Aí, eu vou retirar a máscara, respirar fundo, vestir uma camisa listrada e, se alguém perguntar por mim, diz que fui por aí.

Vou atravessar a rua, correr até o ponto de ônibus, fazer sinal pro motorista do Paraíso e seguir até a Avenida Paulista, onde quero parar de banca em banca, bancas que ainda vendem jornais e revistas.

Quero fotografar as pessoas lendo dentro do coletivo, perguntar se estão gostando do livro, saudade disso.

Quero comprar a Piauí, a Quatro Cinco Um e a New Yorker, se é que as bancas da Paulista ainda vendem revistas gringas.

Ah, eu quero comer uma língua à milanesa com purê de batatas no Le Jazz, fotografar o reflexo do sol nos arranha-céus, passar na Travessa pra saber se já chegou o livro com todas as letras de Paul McCartney e quanto custa Todos os Contos, de Júlio Cortázar.

Quero tomar um cafezinho na Cristallo do Shopping Higienópolis, pegar o primeiro avião com destino à cidade maravilhosa, ver o mar do Leblon, o pôr do Sol no Arpoador, atravessar com medo a Linha Vermelha.

Quero ir a Belo Horizonte, a minha BH, ver o Raul falando, dando sua opinião sobre tudo, me explicando o nome de cada trenzinho da sua coleção.

Quero comer uma fatia de abacaxi pérola no Mercado Central, comprar queijo da Canastra, uma lata de bananada da Dona Zélia, um pacote de balas Chita, beber um Mate-Couro gelado.

Voltando pra São Paulo, quero ir na Praça John Lennon ver se o abacateiro que lá plantei sobreviveu a esse tempo todo sem chuvas, sem temporais.
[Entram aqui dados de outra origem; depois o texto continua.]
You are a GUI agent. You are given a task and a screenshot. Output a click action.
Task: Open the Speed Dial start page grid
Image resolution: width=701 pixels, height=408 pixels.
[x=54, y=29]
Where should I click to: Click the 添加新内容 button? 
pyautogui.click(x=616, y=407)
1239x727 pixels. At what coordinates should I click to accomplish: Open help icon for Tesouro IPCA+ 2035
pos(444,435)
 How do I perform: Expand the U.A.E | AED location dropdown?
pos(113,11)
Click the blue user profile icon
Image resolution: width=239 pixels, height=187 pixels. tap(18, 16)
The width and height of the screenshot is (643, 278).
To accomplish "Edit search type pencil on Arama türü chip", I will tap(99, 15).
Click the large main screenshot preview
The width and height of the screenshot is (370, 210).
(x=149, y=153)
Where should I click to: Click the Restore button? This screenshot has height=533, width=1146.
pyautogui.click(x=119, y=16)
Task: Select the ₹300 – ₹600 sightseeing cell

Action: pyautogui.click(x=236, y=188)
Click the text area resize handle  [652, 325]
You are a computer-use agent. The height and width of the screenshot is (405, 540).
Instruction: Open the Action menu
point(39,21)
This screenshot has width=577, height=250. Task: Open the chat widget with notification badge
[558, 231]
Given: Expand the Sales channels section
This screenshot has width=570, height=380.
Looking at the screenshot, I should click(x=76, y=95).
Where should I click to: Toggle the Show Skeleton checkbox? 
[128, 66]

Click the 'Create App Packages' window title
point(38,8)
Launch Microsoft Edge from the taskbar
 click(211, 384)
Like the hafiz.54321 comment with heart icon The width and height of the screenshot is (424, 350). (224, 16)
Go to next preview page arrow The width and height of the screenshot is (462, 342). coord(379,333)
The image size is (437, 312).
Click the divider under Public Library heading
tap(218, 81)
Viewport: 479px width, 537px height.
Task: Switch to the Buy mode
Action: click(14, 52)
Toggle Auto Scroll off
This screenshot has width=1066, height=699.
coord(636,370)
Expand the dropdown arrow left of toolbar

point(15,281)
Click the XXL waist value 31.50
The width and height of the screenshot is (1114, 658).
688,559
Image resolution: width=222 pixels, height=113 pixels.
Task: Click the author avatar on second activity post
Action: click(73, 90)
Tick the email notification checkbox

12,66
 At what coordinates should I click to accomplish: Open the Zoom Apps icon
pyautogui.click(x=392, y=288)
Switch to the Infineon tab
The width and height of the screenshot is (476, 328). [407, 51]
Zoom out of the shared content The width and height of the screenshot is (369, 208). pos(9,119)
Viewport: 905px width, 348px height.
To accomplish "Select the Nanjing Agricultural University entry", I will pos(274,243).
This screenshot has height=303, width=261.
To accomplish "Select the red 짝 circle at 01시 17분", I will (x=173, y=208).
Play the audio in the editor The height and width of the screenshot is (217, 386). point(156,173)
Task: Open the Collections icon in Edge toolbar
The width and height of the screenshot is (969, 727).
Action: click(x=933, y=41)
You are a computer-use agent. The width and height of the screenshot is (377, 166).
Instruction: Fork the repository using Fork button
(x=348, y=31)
Quero doar algumas cestas básicas na Brasilândia, em Paraisópolis, Jardim Ângela, não importa. Promessa de pandemia.

Quero sujar o meu All Star branco na poeira fina da periferia, ouvir a voz anunciando em inglês que chegamos na Consolação Station na linha amarela do metrô.

Quero passear pela Feirinha da Benedito, procurar entre mil vinis, o Fa-Tal da Gal, o Isca de Polícia do Itamar, o Expresso 2222 do Gil, o Cidade Oculta do Arrigo Barnabé.

Quero sentir o cheiro das flores na Doutor Arnaldo, fuçar os sebos de Pinheiros, quem sabe achar os poemas de Julian Beck e Judith Melina?

Quero ir no SuperVille pra saber se chegou a San Pelegrino de laranja, a Fanta Pêssego, a Coca-Cola Spicy pra drinque, vinda da Bulgária.

Quero ir na casa dos amigos, rever os afilhados, comer aquele frango fricassé de Dona Elide, aquele pão com linguiça do AC, aquele tzatzike da Olga Vlahou.

Quero ir longe. Colher figos em Vryses, no Peloponeso, saborear uma bisteca fiorentina no mercado de Florença, rever Paris, comprar ovos de pata no Whole Foods de Londres.

Queria acordar, ligar a TV e nunca mais ouvir as palavras presencial, AstraZeneca, primeira dose, Coronavac, curva de mortos, Pfizer, UTI, Janssen, Flexibilização, Sputnik, máscaras.

Que bom seria nunca mais ouvir nomes como Jair Bolsonaro, Eduardo Pazuello, Onyx Lorenzoni, Paulo Guedes, coisas assim.